The term algebraic types refers to treating types as abstract mathematical sets, rather than blocks of memory. In addition to being abstract, these types define an algebra (hence the name) for manipulating them, including basic mathematical terms like addition and multiplication.

Let us consider nullable values. In C, this mostly refers to pointers. One specific pointer value, NULL, is the universal symbol for invalid, and any other value is considered valid. However, NULL takes the same memory layout as a real pointer, and so in C, they are the same type.

Rust has a different opinion. In Rust, values that exist are not members of the set of things that do not exist, and NULL is the sole member of the set of nonexistent items and is not a member of the set of existing items.

Rust solves this by using sum types: types which are the sum of the component elements.

enum Option<T> {
  Some(T),
  None,
}

This first declares two types: Some, which can have anything as a contained value, and None, which is empty. Some is essentially a nearly infinite set, of which many things are elements, but None is not.

Option is a type which includes Some and None both. All Somes are Options, and all Nones are Options, and all Options are either a Some or a None but there is no Option that is both a Some and a None at the same time. Let’s put that in mathematical terms: the set $Option$ is the sum of the sets $Some$ and \(None$$, which are two sets such that their intersection is empty.

$$ Option := { Some + None } | { Some } \cap { None } = {∅} $$

(The $|$ character above means “where”, and this states that the left side is only true when the right side is satisfied. If there exists an element that is both $Some$ and $None$, then the whole expression is invalid.)

Normally, this distinction would require an extra bit alongside the data to state what flavor of Option some value was. However, Rust knows that for many data types (specifically, pointers and references), the memory value of a None is unique and will never be the memory value of a Some, so it makes that special value the discriminant.

C pointers use the NULL value to indicate invalidity. This value is often presumed to be 0, but might not be, depending on the hardware.

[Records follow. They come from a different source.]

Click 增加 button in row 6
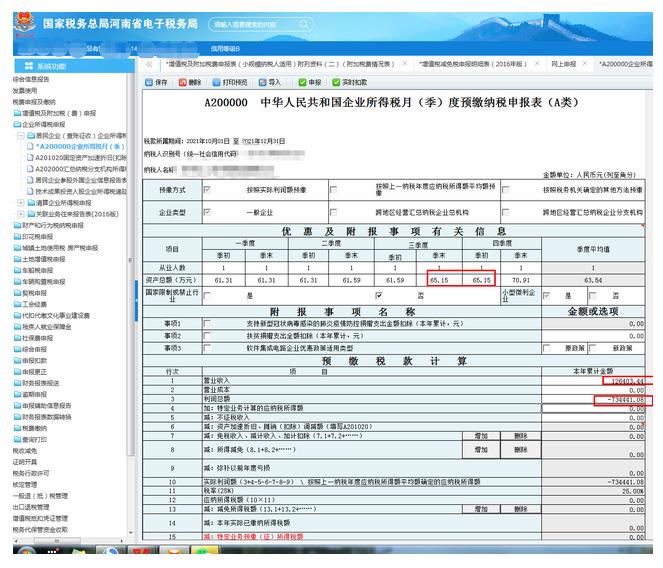Screen dimensions: 663x568 coord(482,436)
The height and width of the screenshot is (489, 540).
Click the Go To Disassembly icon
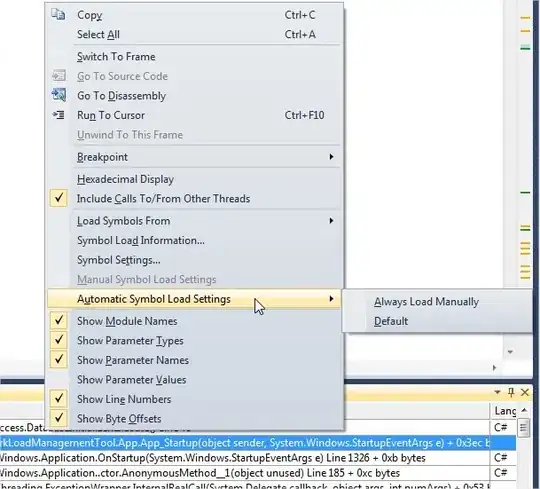click(59, 95)
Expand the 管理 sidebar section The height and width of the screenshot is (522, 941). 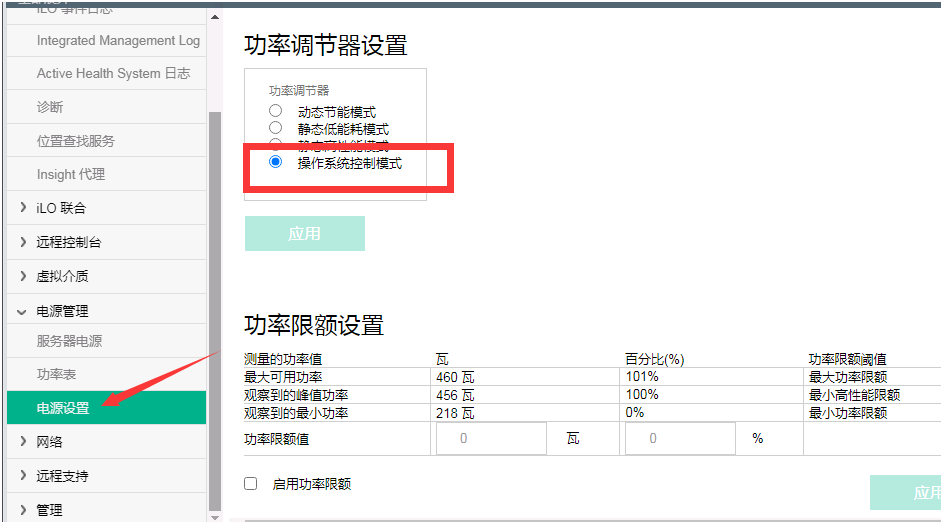(x=23, y=510)
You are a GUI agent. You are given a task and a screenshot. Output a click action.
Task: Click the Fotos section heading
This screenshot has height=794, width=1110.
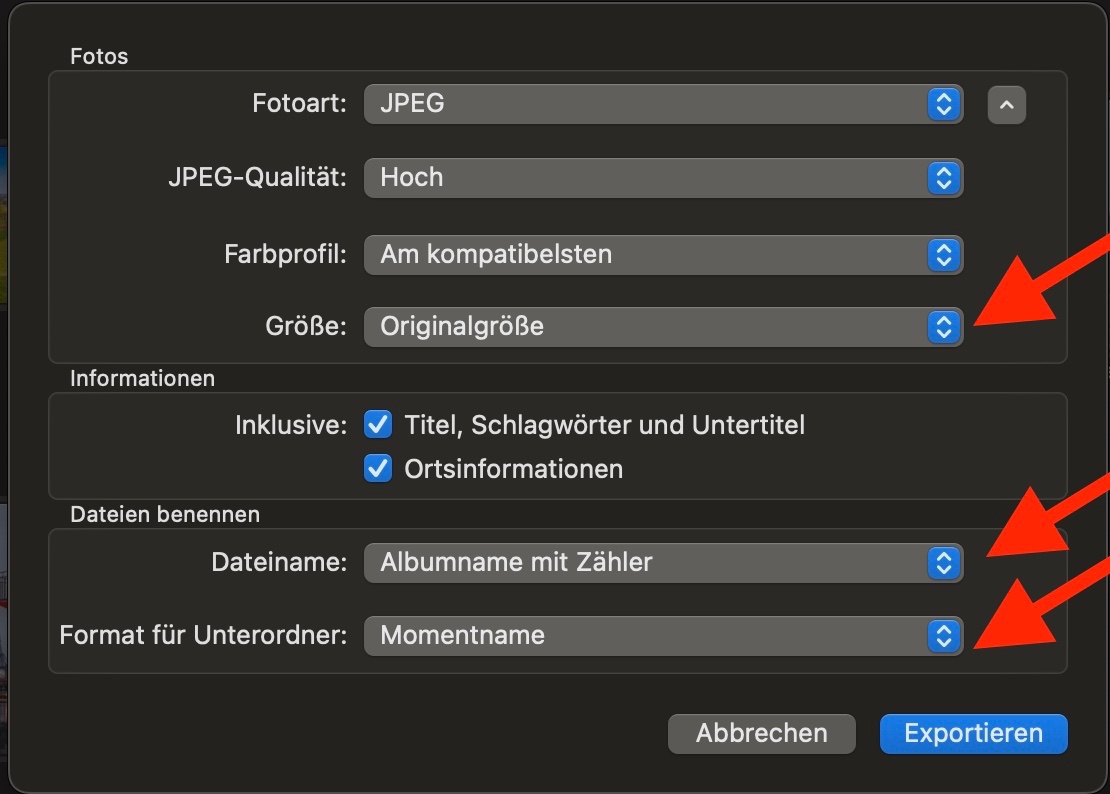point(99,56)
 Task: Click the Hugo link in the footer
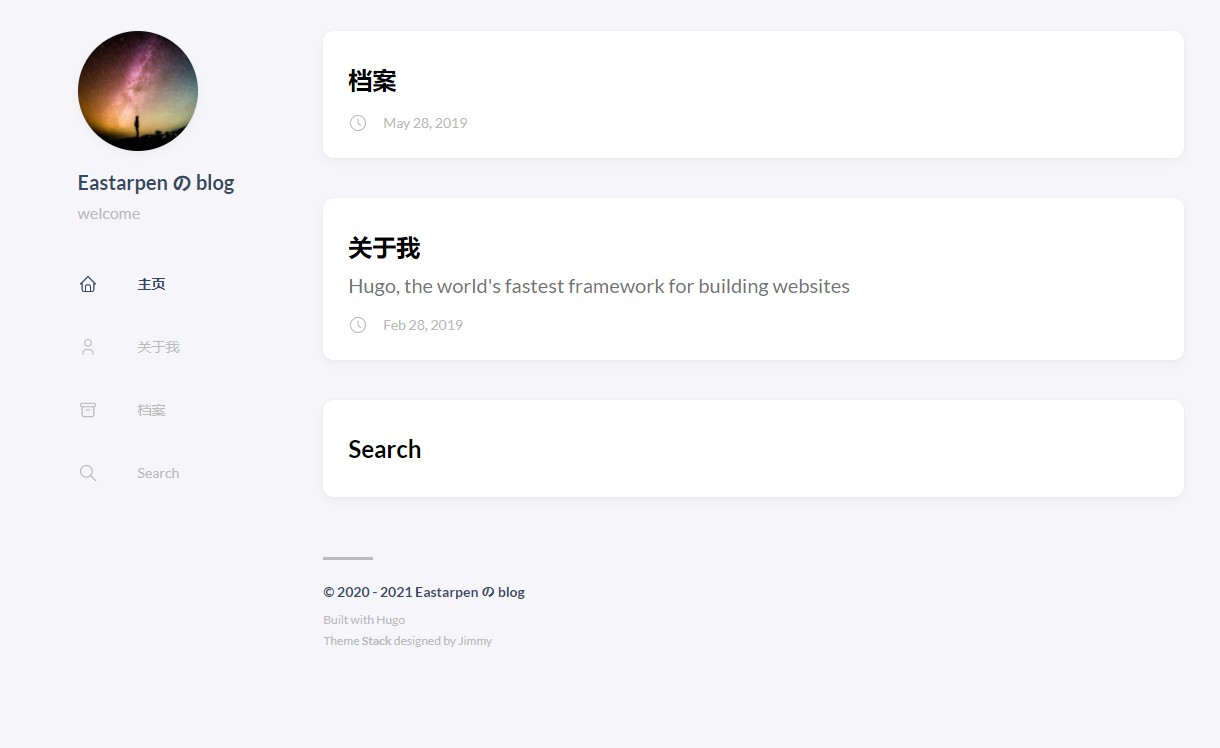click(x=392, y=619)
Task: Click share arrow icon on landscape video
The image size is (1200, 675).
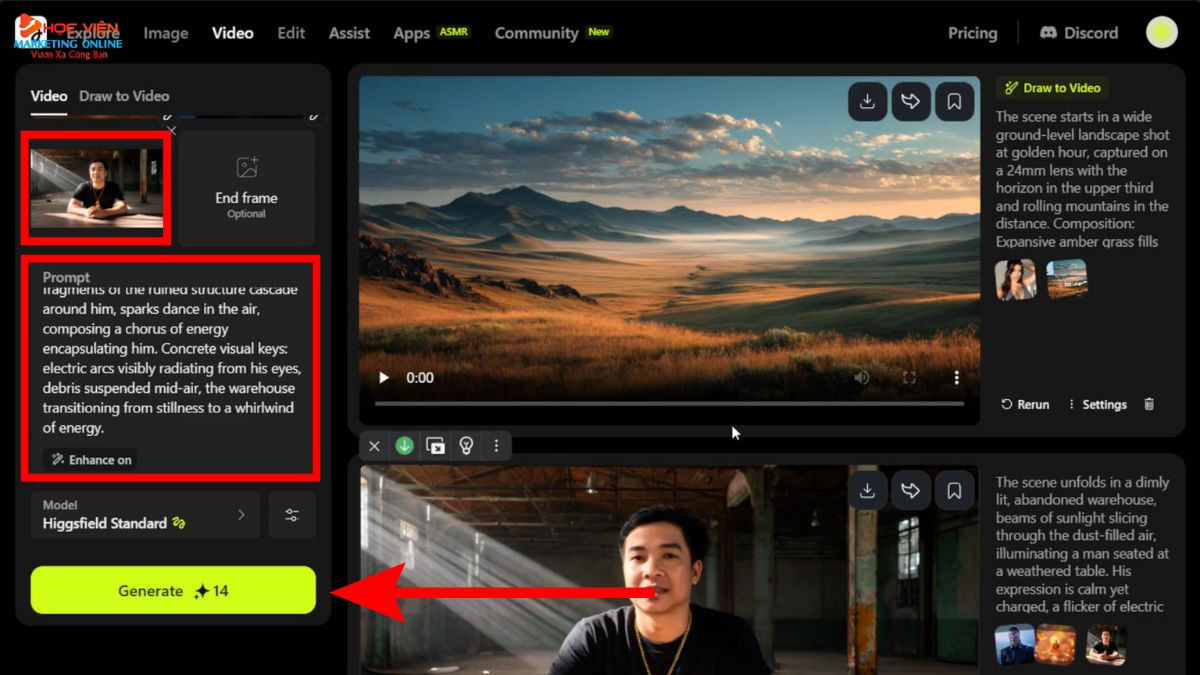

In Rust, the exact value is hidden from us, but for Option<Pointer>, the None variant is just the platform’s NULL value, and the Some(Pointer) variant is anything else. This permits memory that looks in Rust to be identical to C, but is treated by the code as being two completely different types. The compiler will refuse to treat a None as a Some, and if it can’t prove it at compile time, it will inject code that will enforce this behavior at runtime.

In Rust’s type theory, enums are sum types, since the set of all enum values is the sum of all the values of each set within it.

There also exists a product (mulitiplicative) type: the struct, seen above.

The set of all values of a struct is the product of all values of each member within the struct. The Foo and Bar structs above only had one member, so the set of all Foo values is $1 \times { i32 }$. This is also true for Bar, but the sets Foo and Bar do not intersect at all.

A more complex structure has many more possible values.

struct Baz {
  a: i32,
  b: Option<i32>,
}

There exists a Baz struct for every value of a and for every value of b, but multiplied rather than added.

$$ Baz := { i32 } \times { { Some(i32) } + { None } } | { Some(i32) } \cap { None } = {∅} $$

Conclusion

In daily life, we organize information by type. In the real world, type is often an innate quality things have (like weight or strength or color), but can also be a quality we give them (like monetary value or beauty or relevance).

This same process of categorization occurs in computing, but with a slew of unique challenges due to the utter lack of intrinsic information carried by bits.

In computing, as in human decision-making, type is a property of the behavior chosen in response to a datum. Just as the same sentence can be taken in very different ways when heard by two different people, so can the same bits be taken in different ways when processed by two different instructions.

If you want a one-sentence summary of this article, though, it’s the snippet I gave above:

Type is not what the data is, but how we act on it.

That’s an important concept, and one that is often forgotten.